February 11, 2019 - by Bill Jelen

Double-Click the Fill Handle to Copy a Formula. Photo Credit: rawpixel at Unsplash.com

You have thousands of rows of data. You’ve added a new formula in the top row of your data set, something like =PROPER(A2&" "&B2), as shown here. You need to copy the formula down to all of the rows of your data set.

First names in column A. Last names in column B. A formula of =PROPER(A2&" "&B2) is in cell C2.

Many people will grab the Fill Handle and start to drag down. But as you drag down, Excel starts going faster and faster.
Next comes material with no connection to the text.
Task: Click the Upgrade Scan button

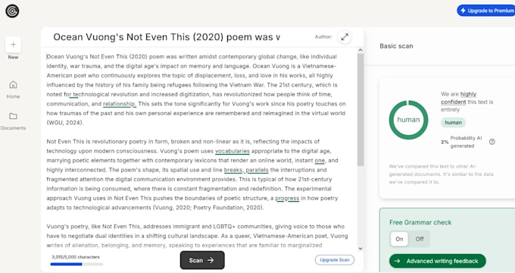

There is a 200-microsecond pause at the last row of data. 200 microseconds is long enough for you to notice the pause but not long enough for you to react and let go of the mouse button. Before you know it, you’ve dragged the Fill Handle way too far.


If you drag the fill handle, it is easy to shoot past the end of the data set and end up hundreds of rows below the last row of data.

The solution is to double-click the Fill Handle! Go to exactly the same spot where you start to drag the Fill Handle. The mouse pointer changes to a black plus sign. Double-click. Excel looks at the surrounding data, finds the last row with data today, and copies the formula down to the last row of the data set.

Cell C2 is selected. A square dot in the lower right corner of the cell is called the Fill Handle. Hover the mouse over the dot and the mouse cursor changes to a black plus sign. When the + sign appears, double-click to copy the formula.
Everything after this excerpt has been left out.